WHAT TO DO>
1. Name every place that appears in the passage about Herman Gorter's Open Letter.
2. Return, word for word, the stretch of the passage about Herman Gorter's Open Letter from "Yet, shortly after" through "is unequi­vo­cally capit­al­ist.".

TEXT TO READ>
Yet, shortly after that event critics had already begun to doubt the Comm­unist credentials of the new rulers of Russia. From 1921 especially, tend­encies emerged which saw the social systems of Russia, and later the rest of Eastern Europe, China, etc., as another form of capi­tal­ism. Herman Gorter belonged to one such tendency, the German Comm­unist Left. For all its errors, his Open Letter is a Comm­unist pamphlet. And its target is unequi­vo­cally capit­al­ist.

This is the full text of one the landmark texts of the Comm­unist Left: Herman Gorter’s Open Letter To Comrade Lenin. Dirt-cheap copies of Lenin’s notorious diatribe against the Comm­unist Left, “Left-Wing” Comm­unism, an Infantile Disorder, have been churned out by the ton by the state presses of Moscow and Peking, whereas Gorter’s methodical destruction of Lenin’s argu­ments has languished in near-total obscurity, at least to the Eng­lish-speaking world, for nearly seventy years. Its reapp­ear­ance is long over­due. The Open Letter was published in French by Spartacus, Paris, in 1979.

GIVEN DATA>
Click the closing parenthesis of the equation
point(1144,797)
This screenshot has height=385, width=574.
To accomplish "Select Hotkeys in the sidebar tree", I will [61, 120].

SOLUTIONS BY TASK>
1. Russia, Eastern Europe, China, Moscow, Peking, Paris

2.
Yet, shortly after that event critics had already begun to doubt the Comm­unist credentials of the new rulers of Russia. From 1921 especially, tend­encies emerged which saw the social systems of Russia, and later the rest of Eastern Europe, China, etc., as another form of capi­tal­ism. Herman Gorter belonged to one such tendency, the German Comm­unist Left. For all its errors, his Open Letter is a Comm­unist pamphlet. And its target is unequi­vo­cally capit­al­ist.